* **Selected extract**
=== Section Start ===
The coronavirus (COVID-19) crisis has broken all the rules. What the world is facing is something economist David McWilliams likes to call a “pandession.”
What COVID-19 is causing is a combination of a pandemic and recession. It is a one-in-a-generation event with no economic blueprint for recovery, explains McWilliams, also an author, journalist, documentary-maker and adjunct professor of global economics at the Trinity School of Business in Dublin, Ireland.
“We are at this extraordinary, one-off moment where the global economy is now in a tailspin, and the timing of when we get out of that is not going to be dictated by anything you and I understand in economics,” he says.
Speaking at the Alltech ONE Virtual Experience, which was held May 18-22, McWilliams used history as a basis to offer insights on life after COVID-19.
Prepare for a Massive Shift in Thinking
In looking at major, world-changing events of the past, such as World War I and the fall of the Berlin Wall, McWilliams says crises change the cumulative mindset.
“You get these moments where what you think was absolutely kosher yesterday becomes ridiculous today,” he says. “What was radical before the crisis becomes mainstream. What was mainstream becomes redundant. There’s a massive shift in thinking.”
Consider how the central banks are trying to shift the U.S. economy out of fear, suggests McWilliams, who used to work for the central bank in Ireland.
“If you’d told me the Federal Reserve was going to buy government bonds directly, was then going to buy corporate bonds directly and then buy junk bonds and take those off the balance sheet of the banking system, and we’re going to give banks cash to lend out, I would have said, ‘That ain’t going to happen,’” he says. “But right now, we have a choice between abandoning our dogma and having a Great Depression. So, what do you do? You get rid of your dogma and fight your battle.”
The Global Supply Chain Will Transform
In taking the long view of global economics, McWilliams predicts a significant shift in thought processes and priorities.
“I think what's quite obvious for a global business is that the supply chain is going to change profoundly,” he says. “Price, which has been the dominant factor for many, many years in the supply chain, will probably be elbowed out by security. You revert back to who you know in times of crisis. You do business with people you know and people you like. This COVID crisis will re-energize the importance of relationships.”
=== Section End ===
* **About this task**
From the COVID-19 economy text, list each type of bond that McWilliams names in his account of Federal Reserve purchases he would once have said "ain't going to happen."

* **Given information**
=== Section Start ===
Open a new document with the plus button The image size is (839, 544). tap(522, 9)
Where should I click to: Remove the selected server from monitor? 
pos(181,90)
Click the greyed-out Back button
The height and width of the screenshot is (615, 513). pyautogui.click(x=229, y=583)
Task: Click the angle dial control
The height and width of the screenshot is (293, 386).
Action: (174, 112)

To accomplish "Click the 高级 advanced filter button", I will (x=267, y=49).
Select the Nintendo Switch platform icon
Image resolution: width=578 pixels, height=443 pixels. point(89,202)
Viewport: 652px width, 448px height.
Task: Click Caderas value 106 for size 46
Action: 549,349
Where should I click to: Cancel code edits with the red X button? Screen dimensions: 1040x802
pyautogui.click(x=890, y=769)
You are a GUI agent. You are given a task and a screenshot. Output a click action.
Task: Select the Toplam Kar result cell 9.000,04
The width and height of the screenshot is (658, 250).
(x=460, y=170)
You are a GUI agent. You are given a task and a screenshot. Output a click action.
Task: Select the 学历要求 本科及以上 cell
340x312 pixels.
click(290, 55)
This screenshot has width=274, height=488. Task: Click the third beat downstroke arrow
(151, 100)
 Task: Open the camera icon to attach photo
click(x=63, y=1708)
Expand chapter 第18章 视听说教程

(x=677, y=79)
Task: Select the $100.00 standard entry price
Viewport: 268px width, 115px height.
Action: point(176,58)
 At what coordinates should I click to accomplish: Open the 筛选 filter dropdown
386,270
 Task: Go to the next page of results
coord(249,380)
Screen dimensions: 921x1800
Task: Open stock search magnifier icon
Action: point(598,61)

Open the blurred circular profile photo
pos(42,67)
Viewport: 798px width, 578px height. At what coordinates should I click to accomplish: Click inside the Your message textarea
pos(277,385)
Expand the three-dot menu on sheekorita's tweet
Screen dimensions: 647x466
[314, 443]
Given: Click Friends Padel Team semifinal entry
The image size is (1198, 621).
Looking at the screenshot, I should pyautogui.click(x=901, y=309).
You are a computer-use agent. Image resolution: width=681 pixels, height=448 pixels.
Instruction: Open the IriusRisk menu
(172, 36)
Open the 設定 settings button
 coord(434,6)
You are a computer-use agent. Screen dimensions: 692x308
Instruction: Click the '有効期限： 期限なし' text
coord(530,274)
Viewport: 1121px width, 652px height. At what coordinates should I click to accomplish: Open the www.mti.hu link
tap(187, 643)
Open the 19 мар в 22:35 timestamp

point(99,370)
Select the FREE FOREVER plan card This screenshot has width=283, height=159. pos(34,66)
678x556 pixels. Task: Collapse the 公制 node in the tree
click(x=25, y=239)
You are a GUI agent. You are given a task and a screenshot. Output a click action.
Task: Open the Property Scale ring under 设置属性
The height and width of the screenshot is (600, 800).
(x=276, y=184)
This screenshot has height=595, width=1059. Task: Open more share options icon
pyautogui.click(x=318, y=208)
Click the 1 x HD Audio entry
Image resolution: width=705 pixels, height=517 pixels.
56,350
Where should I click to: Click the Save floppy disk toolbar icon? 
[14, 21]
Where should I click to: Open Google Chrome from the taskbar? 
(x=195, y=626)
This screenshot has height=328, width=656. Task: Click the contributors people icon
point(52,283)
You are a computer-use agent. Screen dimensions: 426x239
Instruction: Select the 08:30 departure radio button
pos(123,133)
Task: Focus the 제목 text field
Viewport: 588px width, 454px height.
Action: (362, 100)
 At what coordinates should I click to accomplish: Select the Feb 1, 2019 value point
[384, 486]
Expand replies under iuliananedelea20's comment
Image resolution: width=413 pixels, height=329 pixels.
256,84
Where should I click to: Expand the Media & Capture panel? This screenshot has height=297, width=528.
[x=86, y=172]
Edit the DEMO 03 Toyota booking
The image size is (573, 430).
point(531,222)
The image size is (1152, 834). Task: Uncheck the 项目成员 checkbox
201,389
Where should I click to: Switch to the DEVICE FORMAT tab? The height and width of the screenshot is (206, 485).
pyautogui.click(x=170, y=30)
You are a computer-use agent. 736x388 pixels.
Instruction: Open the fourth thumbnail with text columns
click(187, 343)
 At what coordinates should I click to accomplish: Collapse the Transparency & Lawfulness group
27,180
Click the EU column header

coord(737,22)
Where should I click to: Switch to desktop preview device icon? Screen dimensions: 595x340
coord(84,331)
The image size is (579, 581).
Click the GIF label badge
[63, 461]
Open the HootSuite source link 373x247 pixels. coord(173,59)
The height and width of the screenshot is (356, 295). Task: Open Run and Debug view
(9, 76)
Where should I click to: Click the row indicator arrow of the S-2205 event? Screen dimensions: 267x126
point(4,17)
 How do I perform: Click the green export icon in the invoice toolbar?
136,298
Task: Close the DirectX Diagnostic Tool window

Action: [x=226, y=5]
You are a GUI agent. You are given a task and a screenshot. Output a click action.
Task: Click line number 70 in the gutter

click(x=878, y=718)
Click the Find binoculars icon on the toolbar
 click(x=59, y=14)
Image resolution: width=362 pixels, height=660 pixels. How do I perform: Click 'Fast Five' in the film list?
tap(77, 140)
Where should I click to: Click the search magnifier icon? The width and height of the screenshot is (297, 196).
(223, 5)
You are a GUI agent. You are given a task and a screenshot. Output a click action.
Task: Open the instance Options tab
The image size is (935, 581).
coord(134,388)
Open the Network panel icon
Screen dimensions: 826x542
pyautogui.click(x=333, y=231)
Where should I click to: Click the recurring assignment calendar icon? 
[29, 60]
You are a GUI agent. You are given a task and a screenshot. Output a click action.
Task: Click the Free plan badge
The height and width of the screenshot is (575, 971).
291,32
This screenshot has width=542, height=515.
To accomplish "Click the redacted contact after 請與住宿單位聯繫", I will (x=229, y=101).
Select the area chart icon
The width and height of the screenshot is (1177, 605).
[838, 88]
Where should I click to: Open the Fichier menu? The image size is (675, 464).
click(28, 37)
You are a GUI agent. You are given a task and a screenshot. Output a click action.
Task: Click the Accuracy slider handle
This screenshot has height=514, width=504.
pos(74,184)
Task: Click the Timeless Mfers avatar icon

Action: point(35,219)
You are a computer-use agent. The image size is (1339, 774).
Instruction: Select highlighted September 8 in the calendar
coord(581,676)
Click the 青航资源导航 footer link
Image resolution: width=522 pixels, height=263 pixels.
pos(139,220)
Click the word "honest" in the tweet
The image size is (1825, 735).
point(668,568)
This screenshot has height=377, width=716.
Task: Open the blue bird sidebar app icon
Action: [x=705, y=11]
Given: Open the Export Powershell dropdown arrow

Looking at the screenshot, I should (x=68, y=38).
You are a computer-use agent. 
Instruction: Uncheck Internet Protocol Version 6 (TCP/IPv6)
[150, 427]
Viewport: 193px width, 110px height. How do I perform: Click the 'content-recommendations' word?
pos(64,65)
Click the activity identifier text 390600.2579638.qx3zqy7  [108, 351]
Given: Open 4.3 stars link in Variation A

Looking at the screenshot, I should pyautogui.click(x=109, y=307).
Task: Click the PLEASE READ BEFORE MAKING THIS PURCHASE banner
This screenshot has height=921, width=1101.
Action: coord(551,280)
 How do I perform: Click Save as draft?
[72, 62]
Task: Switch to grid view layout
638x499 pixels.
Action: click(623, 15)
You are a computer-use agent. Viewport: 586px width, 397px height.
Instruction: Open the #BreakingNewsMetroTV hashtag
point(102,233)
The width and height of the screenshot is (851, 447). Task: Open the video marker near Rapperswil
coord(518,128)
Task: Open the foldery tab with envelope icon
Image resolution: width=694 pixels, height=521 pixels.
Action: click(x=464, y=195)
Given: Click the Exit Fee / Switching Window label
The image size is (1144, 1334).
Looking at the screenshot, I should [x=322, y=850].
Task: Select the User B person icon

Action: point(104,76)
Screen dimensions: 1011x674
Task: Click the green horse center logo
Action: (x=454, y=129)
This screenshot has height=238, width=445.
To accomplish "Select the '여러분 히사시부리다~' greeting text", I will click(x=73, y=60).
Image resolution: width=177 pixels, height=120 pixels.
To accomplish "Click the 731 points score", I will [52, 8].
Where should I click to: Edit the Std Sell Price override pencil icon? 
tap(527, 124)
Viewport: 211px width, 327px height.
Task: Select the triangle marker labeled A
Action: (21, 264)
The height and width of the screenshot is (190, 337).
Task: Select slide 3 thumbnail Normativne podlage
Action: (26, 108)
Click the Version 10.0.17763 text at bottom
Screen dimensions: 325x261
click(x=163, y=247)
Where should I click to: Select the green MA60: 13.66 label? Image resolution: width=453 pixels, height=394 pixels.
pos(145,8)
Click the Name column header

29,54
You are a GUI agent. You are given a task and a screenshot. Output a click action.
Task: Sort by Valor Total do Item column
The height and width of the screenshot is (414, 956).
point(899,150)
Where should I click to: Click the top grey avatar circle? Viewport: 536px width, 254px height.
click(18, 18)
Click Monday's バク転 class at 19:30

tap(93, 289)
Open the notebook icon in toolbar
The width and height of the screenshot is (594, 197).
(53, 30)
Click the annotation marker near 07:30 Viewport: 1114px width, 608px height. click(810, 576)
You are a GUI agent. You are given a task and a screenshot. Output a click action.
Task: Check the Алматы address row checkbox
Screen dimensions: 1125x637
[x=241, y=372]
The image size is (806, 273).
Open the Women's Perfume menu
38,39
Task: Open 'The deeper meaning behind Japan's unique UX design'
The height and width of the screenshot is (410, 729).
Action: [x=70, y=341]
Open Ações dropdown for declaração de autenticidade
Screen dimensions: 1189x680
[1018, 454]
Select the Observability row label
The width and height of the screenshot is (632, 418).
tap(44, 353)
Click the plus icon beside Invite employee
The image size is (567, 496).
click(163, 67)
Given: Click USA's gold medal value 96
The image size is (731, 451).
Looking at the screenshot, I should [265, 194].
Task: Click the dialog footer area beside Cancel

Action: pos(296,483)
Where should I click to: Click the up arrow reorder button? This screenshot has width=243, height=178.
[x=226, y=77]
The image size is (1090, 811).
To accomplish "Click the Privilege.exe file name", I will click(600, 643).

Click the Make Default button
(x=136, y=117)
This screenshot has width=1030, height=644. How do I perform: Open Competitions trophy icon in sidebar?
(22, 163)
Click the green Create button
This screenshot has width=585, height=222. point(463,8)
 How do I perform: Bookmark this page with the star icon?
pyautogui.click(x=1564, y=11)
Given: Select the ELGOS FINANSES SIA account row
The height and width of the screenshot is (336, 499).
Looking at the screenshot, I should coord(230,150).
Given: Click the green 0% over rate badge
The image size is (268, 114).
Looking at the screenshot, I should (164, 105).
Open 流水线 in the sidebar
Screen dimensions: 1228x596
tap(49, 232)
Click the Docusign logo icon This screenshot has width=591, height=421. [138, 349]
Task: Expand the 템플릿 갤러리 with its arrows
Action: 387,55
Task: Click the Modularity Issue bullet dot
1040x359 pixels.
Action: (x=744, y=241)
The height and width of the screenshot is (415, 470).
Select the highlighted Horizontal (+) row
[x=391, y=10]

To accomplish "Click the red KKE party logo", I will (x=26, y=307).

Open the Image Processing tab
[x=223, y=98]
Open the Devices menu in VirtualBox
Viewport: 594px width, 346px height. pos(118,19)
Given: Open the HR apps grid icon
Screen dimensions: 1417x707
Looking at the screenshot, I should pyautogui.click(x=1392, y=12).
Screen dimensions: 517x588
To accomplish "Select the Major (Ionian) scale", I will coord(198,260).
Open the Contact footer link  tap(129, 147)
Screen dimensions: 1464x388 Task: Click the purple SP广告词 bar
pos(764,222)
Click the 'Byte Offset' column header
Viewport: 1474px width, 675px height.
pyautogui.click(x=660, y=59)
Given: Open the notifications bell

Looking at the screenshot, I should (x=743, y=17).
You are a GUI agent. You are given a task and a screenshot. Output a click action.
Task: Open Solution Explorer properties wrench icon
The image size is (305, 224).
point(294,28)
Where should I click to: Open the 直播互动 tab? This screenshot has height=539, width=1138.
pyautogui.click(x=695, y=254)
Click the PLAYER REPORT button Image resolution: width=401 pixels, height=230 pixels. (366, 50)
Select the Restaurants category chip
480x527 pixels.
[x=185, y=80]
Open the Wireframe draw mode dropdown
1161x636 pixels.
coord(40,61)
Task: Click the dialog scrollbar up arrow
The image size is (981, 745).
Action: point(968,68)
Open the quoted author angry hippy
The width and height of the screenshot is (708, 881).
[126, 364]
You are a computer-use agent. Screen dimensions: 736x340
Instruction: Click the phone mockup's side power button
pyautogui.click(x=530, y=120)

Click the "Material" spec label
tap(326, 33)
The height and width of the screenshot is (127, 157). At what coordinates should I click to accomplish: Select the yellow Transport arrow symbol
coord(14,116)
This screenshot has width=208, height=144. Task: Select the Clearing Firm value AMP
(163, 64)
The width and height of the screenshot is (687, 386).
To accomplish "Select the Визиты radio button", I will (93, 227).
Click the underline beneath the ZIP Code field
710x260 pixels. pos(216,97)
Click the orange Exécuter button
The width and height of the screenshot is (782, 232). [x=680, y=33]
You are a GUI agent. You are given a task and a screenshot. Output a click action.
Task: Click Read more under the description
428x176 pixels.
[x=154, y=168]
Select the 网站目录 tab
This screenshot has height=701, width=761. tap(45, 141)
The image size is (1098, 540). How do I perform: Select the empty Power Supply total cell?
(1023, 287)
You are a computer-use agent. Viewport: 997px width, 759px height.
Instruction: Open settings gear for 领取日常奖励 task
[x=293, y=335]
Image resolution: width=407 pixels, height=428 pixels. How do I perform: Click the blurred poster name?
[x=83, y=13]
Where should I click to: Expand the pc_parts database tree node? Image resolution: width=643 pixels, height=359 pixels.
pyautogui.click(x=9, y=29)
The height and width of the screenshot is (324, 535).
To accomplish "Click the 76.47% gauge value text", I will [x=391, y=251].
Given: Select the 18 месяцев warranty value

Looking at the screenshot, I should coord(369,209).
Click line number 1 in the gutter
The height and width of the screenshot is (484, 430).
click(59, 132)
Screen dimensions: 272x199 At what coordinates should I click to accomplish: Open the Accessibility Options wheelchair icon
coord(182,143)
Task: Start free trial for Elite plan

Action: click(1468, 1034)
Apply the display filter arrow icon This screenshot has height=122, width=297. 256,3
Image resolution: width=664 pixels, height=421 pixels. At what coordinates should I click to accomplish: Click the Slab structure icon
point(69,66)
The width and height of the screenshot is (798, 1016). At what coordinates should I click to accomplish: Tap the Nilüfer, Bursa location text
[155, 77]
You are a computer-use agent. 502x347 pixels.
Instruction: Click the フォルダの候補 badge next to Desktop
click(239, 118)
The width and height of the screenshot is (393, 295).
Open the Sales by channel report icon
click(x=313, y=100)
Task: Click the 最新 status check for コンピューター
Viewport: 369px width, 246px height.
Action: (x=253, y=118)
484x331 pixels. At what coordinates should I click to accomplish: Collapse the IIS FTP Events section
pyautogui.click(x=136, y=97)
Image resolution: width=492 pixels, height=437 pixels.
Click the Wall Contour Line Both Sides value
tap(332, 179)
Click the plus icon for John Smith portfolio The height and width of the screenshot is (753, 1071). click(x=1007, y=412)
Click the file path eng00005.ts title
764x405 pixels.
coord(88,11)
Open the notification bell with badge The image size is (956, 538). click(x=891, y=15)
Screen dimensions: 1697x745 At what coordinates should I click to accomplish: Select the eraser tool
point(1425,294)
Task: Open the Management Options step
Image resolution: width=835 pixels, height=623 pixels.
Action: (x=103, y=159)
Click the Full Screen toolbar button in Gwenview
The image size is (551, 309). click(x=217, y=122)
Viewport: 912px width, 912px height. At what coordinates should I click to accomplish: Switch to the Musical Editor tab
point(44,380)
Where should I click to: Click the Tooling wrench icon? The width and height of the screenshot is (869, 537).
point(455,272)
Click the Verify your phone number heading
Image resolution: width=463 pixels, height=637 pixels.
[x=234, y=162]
=== Section End ===
* **Answer box**
Government bonds, corporate bonds, junk bonds